Stack:     Before:     Var v
:: stack
After: Term t
:: stack
varType
Pop a name n; push a type variable ty with name n onto the stack.
Stack:     Before:     Name n
:: stack
After: Type ty
:: stack
Constraint: The name n must be in the global namespace (i.e., be of the form ([],s)).
Note: The OpenTheory standard theory library adopts the HOL Light convention of naming type variables with capital letters, and theorem provers are expected to map them to native conventions as part of processing articles. For example, in HOL4 it would be natural to map an OpenTheory type variable with name A to a native HOL4 type variable with name 'a.

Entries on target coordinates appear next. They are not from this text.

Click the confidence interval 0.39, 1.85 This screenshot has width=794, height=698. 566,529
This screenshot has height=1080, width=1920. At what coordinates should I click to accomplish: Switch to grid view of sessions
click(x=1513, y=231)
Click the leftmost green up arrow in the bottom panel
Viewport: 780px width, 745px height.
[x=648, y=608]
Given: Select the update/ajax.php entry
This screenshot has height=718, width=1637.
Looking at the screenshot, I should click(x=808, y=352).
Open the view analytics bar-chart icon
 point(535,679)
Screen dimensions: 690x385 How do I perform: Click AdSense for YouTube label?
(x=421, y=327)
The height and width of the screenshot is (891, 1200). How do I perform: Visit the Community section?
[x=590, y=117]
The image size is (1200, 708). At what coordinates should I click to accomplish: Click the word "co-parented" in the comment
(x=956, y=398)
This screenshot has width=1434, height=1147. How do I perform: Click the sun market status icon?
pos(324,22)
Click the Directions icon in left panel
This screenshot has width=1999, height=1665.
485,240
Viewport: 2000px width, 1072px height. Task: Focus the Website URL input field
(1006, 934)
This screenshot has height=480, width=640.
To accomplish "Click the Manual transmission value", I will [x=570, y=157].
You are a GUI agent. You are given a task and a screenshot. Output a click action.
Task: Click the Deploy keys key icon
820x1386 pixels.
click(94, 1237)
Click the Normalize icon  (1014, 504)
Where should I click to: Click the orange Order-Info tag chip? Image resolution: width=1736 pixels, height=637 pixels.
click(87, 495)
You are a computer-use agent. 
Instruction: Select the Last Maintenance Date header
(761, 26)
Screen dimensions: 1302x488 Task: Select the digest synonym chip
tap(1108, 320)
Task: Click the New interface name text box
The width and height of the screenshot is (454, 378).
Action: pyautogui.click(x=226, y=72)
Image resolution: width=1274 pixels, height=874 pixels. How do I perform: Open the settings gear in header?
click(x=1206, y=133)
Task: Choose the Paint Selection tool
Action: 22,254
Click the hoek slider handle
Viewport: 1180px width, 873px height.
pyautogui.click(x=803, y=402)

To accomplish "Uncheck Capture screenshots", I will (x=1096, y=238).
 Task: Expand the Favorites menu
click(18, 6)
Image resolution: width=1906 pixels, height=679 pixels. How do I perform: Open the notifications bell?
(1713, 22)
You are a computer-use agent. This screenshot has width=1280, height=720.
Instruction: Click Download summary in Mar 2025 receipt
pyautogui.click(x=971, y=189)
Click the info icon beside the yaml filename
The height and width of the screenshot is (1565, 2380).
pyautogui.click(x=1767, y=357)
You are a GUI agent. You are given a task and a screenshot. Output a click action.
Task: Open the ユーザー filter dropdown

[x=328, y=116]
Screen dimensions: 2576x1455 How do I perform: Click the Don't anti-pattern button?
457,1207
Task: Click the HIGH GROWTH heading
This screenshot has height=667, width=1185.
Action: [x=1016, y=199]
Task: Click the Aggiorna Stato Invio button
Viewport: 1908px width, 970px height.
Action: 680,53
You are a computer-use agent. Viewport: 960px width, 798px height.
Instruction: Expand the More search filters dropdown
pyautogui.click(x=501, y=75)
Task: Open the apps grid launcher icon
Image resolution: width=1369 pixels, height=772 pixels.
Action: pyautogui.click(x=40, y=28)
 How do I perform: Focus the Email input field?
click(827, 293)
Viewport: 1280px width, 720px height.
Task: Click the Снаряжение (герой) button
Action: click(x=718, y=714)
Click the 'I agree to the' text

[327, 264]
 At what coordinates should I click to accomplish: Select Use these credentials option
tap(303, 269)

version [new in version 6]
Pop a number k from the stack, and interpret the rest of the article using the OpenTheory standard article file format version k.
Stack:     Before:     Num k
:: stack
After: stack
Constraint: The version command may only occur as the very first command in an article file.
Note: If there is no version command in an article file, the version is assumed to be 5.